Filed Under (House Stuff) by Amy on 12-10-2007

Growing up, we always had wall-to-wall carpeting in our house. With the exception of the kitchen/dining room combo, the two bathrooms, and the garage, our entire house was carpeted. Then when I was 9, I became best friends with someone whose entire house was hardwood floors. They weren’t the cleanliest people, and so I grew up thinking that having hardwood floors meant that whenever you walked around in bare feet, you’d get stuff stuck to your soles. It wasn’t until I was much older that I realized my friend’s parents were slobs and that having hardwood floors doesn’t necessarily equal getting heebed out every time you walk around sock- and shoe-less.
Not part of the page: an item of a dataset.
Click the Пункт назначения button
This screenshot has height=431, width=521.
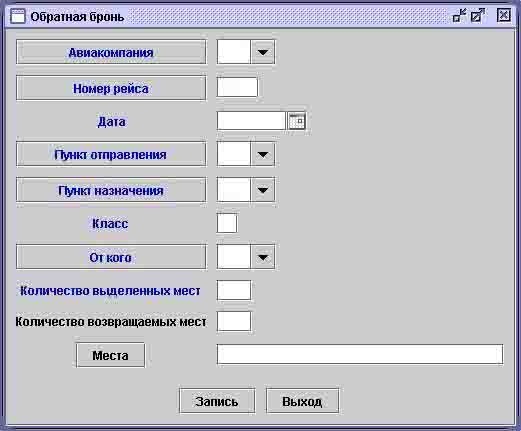(111, 190)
A few years ago, we had family members who required us to take our shoes off every time we entered - they didn’t want us tracking in stuff all over the house. It kind of annoyed me because it wasn’t a rule I grew up with, and it certainly wasn’t one we enforced at our own house. I figured cleaning the floors were just part and parcel of household tasks and they were being a bit pretentious by not allowing us to keep our shoes on.

Fast forward to today. The majority of our main floor is hardwood and tile, our living room being the only exception. Yesterday the boys swept all of the floors - there was quite a bit of debris. And today? Today, in the fifteen minutes between the time I got out of the shower and got dressed, my feet felt like they did when I was a young girl at my friend’s house. I was so grossed out that I swept before I left for work, even though I was running late. I swept up all of this:

Dirt

How gross, huh? So now I’m rethinking my stance on mandatory shoe removal in the foyer. We are obviously tracking in way more dirt than I thought we ever could. And I definitely don’t want to sweep every single day this winter. By the way, isn’t my snowman cute? It’s a holiday Wallflower from Bath & Body Works.

So what say you? Is asking everyone who enters to take their shoes off pretentious or practical? I’m thinking even if it is pretentious, we might be enforcing the rule anyway. Who wants to spend all winter sweeping and vacuuming? Not me, that’s for sure.